• **SET OF TASKS**:
1. Write out the passage below about the Snapdragon 855 reference phone word for word, starting at "We got our hands" and ending at "V40 in the dust.".
2. In the passage below about the Snapdragon 855 reference phone, when and where will Samsung unveil its next flagship phone?

• **QUOTED PASSAGE**:
We got our hands on Qualcomm’s Snapdragon 855 reference phone.

Angela Lang/CNET

The Galaxy S10 could run up to 45 percent faster than the Galaxy S9 when Samsung unveils its next flagship phone on Feb. 20 in San Francisco. This isn’t just Qualcomm talking. At CES last week, we got a chance to test out the Snapdragon 855 chipset that Samsung will use in its next flagship phone. So far, the benchmarking results paint the picture of an incredibly fast phone that leaves the Galaxy S9 and LG V40 in the dust.

Qualcomm typically gives a small group of journalists the opportunity to run a battery of common benchmarking tests on a phone called a reference device. You can think of it as a working prototype phone that Qualcomm uses in part to test the latest Snapdragon chip with the camera, apps, 5G network trials and so on. While the reference device isn’t a finished phone that will ever sell under a different name — unlike a prototype for Samsung’s foldable phone, for instance — it’s extremely useful for seeing how a phone running on the Snapdragon 855 might act.

• **SUPPLIED INFORMATION**:
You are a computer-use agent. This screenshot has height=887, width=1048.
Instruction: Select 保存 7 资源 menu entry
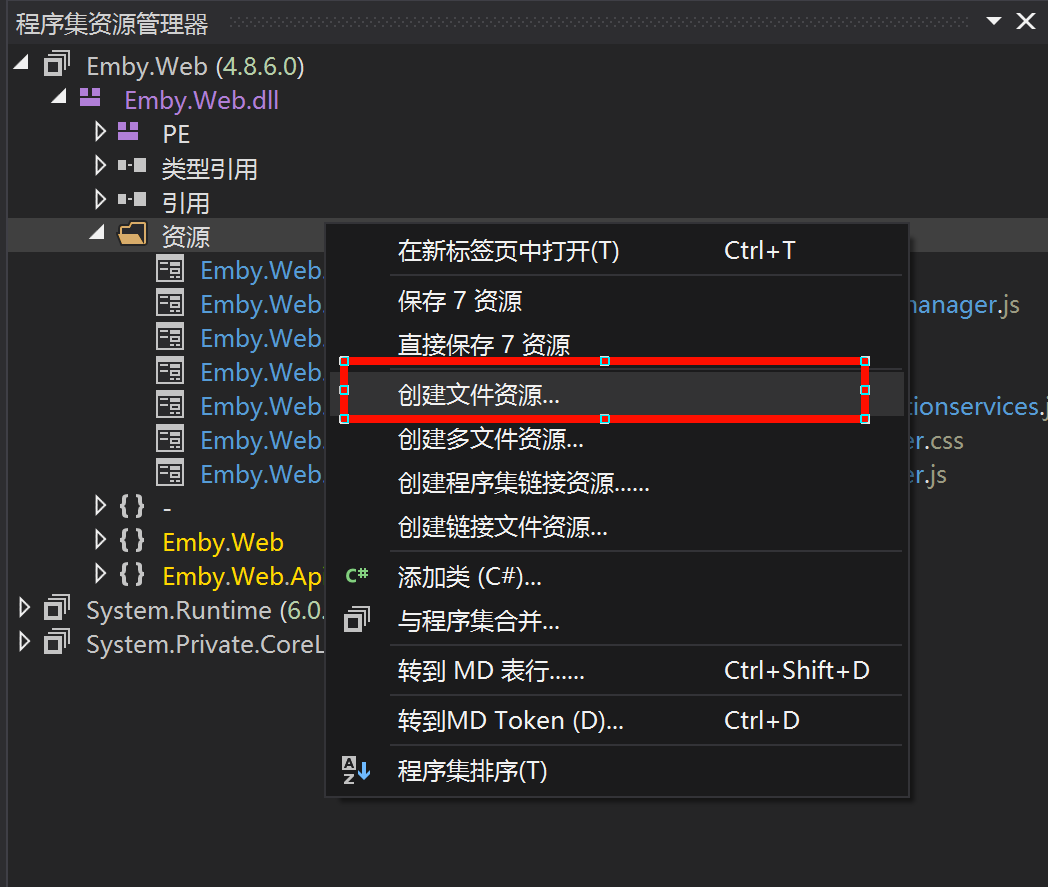click(x=459, y=301)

• **SOLVED TASKS**:
1.
We got our hands on Qualcomm’s Snapdragon 855 reference phone.

Angela Lang/CNET

The Galaxy S10 could run up to 45 percent faster than the Galaxy S9 when Samsung unveils its next flagship phone on Feb. 20 in San Francisco. This isn’t just Qualcomm talking. At CES last week, we got a chance to test out the Snapdragon 855 chipset that Samsung will use in its next flagship phone. So far, the benchmarking results paint the picture of an incredibly fast phone that leaves the Galaxy S9 and LG V40 in the dust.

2. On Feb. 20 in San Francisco.